CRISPR-Cas9 genetic editing of NTSR2 and CACNA1E in hDRG cultures. a. Representative fluorescent live cell images of GFP reporter tag expression in the CRISPR-Cas9 CACNA1E KO plasmid treated cells (bottom), compared to the negative control cells (top). Representative brightfield images (left) and the fluorescent images (right) were taken using a Biorad ZOE Fluorescent cell imager. Scale bar 100 μm. b. Percent transfection efficiency for the CACNA1E CRISPR plasmid quantified by fluorescent tag expression in neurons alone and in the entire hDRG culture. c. Percent transfection efficiency for the NTSR2 CRISPR plasmid quantified by fluorescent tag expression in neurons alone and in the entire hDRG culture. (Images not shown). Each point represents the average of at least 100 neuronal and at least 600 non-neuronal cells quantified from 3-individual replicates.

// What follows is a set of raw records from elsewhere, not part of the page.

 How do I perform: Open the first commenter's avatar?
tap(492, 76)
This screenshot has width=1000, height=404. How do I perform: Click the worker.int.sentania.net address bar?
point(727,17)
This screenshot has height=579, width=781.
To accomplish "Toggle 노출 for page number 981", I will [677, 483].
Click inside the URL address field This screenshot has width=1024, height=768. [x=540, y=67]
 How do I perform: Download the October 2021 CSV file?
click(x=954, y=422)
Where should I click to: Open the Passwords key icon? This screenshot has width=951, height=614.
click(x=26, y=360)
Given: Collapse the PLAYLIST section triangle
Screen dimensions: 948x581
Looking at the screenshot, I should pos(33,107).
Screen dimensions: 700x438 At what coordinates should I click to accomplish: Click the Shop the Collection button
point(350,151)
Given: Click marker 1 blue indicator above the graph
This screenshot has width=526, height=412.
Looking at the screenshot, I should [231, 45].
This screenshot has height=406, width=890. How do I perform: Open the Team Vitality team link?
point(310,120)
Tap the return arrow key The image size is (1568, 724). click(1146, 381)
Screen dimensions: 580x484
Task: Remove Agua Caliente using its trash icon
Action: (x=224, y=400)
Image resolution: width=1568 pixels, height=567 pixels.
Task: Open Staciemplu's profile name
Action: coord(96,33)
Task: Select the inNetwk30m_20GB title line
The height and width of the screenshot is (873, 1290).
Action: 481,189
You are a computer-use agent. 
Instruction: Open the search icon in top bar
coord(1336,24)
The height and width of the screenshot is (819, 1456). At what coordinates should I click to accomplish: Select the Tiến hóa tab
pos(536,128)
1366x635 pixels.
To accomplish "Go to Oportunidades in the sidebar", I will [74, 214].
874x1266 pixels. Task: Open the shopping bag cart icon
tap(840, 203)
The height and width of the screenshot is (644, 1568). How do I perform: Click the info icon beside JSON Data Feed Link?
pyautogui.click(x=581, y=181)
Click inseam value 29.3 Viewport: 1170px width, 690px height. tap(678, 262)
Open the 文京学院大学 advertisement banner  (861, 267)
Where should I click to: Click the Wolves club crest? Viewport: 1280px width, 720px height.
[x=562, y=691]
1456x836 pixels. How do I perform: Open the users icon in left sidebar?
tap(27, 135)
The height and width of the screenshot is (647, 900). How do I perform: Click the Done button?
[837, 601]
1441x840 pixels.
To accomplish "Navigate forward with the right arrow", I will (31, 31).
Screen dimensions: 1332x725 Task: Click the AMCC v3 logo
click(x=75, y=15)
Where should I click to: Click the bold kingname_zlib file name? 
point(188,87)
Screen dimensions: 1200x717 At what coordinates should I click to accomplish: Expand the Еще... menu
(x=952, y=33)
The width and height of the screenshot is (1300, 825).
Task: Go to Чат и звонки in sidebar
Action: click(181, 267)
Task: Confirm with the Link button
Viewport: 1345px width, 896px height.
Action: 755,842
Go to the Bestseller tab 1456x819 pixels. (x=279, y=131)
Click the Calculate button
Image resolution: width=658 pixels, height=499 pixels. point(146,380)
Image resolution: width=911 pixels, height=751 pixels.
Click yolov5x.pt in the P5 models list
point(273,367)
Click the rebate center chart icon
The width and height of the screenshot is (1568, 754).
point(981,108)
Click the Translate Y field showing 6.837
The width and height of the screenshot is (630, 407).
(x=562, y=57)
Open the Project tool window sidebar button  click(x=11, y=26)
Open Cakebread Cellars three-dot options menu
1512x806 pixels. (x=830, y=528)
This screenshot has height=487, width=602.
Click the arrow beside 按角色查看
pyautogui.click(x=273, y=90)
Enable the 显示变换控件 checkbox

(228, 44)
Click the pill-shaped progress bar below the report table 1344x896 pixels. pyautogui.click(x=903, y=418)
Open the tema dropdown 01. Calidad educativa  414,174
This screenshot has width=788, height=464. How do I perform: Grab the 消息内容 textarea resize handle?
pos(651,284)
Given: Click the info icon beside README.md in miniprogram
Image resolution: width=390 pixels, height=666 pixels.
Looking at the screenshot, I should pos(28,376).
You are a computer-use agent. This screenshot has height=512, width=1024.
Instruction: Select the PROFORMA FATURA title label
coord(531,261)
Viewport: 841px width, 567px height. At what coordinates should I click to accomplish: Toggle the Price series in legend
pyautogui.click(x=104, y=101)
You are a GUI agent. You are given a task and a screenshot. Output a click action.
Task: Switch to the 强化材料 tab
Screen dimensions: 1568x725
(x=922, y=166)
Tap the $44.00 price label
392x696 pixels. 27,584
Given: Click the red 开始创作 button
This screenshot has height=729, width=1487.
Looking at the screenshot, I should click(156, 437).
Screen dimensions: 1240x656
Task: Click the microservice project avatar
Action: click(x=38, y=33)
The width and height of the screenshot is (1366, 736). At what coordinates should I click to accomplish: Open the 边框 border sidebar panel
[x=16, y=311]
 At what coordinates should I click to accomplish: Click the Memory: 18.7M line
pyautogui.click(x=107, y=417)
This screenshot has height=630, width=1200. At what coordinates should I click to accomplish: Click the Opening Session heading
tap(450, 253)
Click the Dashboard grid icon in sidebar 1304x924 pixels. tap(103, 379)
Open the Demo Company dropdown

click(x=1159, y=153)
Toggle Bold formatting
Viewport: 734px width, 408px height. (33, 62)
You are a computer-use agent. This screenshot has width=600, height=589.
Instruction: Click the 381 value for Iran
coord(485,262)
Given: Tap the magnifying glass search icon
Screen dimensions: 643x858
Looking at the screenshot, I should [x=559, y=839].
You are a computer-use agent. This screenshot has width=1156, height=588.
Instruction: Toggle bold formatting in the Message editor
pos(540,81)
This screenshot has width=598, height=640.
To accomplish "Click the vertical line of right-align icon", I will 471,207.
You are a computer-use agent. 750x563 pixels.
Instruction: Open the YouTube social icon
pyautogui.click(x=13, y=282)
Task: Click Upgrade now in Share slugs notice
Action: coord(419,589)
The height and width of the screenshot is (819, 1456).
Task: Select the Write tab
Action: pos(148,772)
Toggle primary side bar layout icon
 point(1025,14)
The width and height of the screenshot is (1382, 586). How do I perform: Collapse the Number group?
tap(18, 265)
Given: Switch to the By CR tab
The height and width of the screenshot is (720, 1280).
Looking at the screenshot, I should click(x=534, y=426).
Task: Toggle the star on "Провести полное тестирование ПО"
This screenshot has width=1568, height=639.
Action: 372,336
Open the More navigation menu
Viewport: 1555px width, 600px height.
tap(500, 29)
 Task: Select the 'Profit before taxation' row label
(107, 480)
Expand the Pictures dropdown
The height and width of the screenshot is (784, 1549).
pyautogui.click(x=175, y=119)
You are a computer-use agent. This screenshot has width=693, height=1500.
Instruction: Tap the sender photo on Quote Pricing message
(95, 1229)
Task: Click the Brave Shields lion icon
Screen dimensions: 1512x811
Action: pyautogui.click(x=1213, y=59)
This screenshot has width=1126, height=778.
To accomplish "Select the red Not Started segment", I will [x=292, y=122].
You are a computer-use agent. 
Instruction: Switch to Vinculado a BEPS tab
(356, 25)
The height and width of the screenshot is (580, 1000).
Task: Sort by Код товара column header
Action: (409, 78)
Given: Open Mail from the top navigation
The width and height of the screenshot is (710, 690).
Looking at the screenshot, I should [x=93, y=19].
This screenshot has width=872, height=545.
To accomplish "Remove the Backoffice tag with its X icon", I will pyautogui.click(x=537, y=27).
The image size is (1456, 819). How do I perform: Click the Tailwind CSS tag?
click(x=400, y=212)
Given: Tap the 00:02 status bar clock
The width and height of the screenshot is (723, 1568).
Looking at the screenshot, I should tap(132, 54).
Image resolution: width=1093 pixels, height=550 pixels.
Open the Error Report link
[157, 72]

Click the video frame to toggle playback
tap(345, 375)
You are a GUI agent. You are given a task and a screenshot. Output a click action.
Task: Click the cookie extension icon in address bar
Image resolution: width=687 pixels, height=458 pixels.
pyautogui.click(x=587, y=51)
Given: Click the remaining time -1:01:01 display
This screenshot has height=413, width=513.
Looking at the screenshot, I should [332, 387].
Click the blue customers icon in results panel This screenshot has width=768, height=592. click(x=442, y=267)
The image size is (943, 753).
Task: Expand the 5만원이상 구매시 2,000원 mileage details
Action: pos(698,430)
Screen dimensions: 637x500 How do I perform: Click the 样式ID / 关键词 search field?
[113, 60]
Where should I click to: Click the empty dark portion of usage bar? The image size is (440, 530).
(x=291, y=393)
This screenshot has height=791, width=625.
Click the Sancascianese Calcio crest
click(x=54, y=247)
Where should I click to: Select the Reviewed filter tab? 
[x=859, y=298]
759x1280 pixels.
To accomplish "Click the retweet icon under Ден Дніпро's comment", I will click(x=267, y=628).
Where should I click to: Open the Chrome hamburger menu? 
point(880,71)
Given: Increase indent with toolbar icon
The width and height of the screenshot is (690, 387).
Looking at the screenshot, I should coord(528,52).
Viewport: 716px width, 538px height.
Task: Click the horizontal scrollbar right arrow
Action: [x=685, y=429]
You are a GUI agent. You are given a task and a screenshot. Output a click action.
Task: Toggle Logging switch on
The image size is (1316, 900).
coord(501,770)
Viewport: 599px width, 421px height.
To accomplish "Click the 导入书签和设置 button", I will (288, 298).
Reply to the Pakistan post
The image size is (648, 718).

The transfection efficiency denoted as all cells includes both neuronal and non-neuronal cells. d. CellTiter Glo 2.0 Assay demonstrating viability of cells may differ between the cells exposed to plasmids containing the GFP compared to the mCherry reporter. Both NTSR2 and CACNA1E DNA plasmids with GFP reporter tags show a significant decrease in viability compared to non-treated control cells but not in comparison to lipofectamine treated NC cells. Both lipofectamine alone and the mCherry tag plasmid (TRPV1) show no significant decrease in viability compared to the non-treated control cells. Luminescence was measured across two different donors with 3 individual replicates per treatment group using a Tecan Spark 20 plate reader; *** = p < 0.001; ** = p < 0.01; by 1-Way ANOVA with Tukey’s post-hoc test e. Representative image of DNA gel demonstrating multiple DNA band fragments in the NTSR2 & CACNA1E CRISPR plasmid exposed sample compared to the single negative control sample band. f. Representative Western blot and quantification of NTSR2; data was normalized to GAPDH, then normalized to the negative control group (100%). ** = p < 0.01; * = p < 0.1 by unpaired 2-tailed t-test. g. Representative Western blot and quantification of Cav2.3; data was normalized to GAPDH, then normalized to the negative control group (100%). * = p < 0.05 by unpaired 2-tailed t-test. (original gel and blots in supplementary Fig. 2).

Fig. 5

Immunocytochemistry validation of CRISPR editing of NTSR2 and Cav2.3 protein levels in hDRG culture. Representative 10X fluorescent images staining for NTSR2 and Cav2.3 of negative control or CRISPR-Cas9 treated hDRG cultures. (a) Peripherin (blue) was used as the neuronal marker, the reporter tag (GFP) was seen only in the CRISPR treated cells, while the target of interest is significantly decreased in the perspective CRISPR treated cells. The merge images of all three channels are shown for each negative control and CRISPR treated cells with the corresponding 20X image. (b) Data for the mean fluorescent intensity for the targets of interest Cav2.3 (Red), and NTSR2 (Red) was quantified as means ± SEM of n = 10 neurons per group in 3 individual replicates; data normalized to NC control (100%).****P < 0.0001 by unpaired two-tailed t-test. Scale bars = 100 μm.